NASA's satellite Aqua recently spotted three active volcanoes simultaneously erupting and unleashing giant plumes of smoke as it passed over a remote archipelago in the South Atlantic Ocean.
According to NASA, on September 29, the Moderate Resolution Imaging Spectroradiometer on NASA’s Aqua satellite captured a stunning image of volcanic activity in the South Sandwich Islands located about 1,700 miles (2,800 kilometres) southeast of Buenos Aires, Argentina.
AQUA is a multi-national NASA scientific research satellite present in the orbit around the Earth, which studies the precipitation, evaporation, and cycling of water.
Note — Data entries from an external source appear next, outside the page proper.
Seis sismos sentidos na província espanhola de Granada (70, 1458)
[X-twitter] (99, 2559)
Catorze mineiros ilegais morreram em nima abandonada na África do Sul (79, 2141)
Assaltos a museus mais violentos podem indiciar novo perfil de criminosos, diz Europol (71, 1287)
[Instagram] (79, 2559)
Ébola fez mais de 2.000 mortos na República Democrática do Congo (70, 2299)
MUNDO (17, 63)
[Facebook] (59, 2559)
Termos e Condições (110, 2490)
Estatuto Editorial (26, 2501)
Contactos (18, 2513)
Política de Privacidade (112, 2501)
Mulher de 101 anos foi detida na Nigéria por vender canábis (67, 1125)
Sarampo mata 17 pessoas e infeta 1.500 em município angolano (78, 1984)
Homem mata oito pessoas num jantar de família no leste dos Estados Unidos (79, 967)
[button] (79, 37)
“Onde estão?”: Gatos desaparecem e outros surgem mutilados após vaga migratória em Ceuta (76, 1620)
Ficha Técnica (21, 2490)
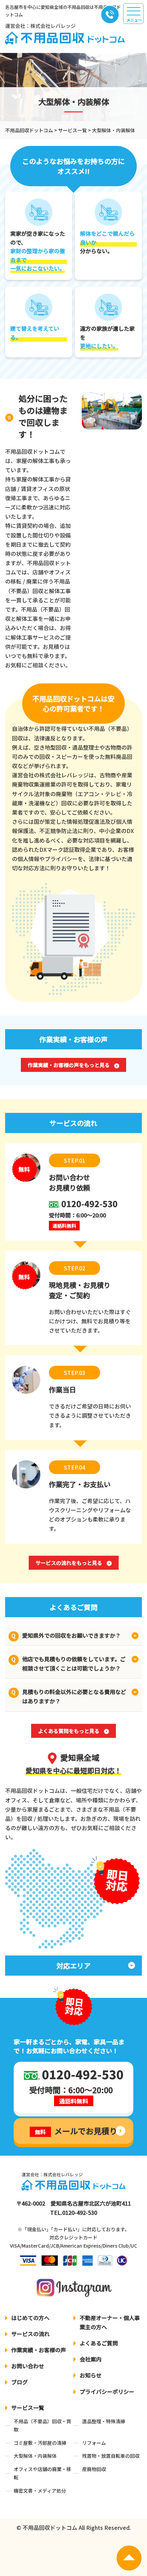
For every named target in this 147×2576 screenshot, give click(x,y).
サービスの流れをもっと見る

NASA released the image taken by the Aqua satellite in which these volcano triplets are stratovolcanoes, a type of composite volcano made up of layers of lava, ash and stone.
The reason why they are not much studied is their isolated locales and unwelcoming surroundings.
The image of the erupting volcanic plumes was taken by NASA's satellite in false-colour, since clouds and ice in the region make it difficult for satellites to see volcanic activity in natural-color imagery, NASA said.
According to NASA, volcanic eruptions in remote, uninhabited places like the South Atlantic would likely go unnoticed without satellites and seismic monitoring.
Such technological advances have made scientists and astronauts study more about volcanic activity all around the world, said the space agency.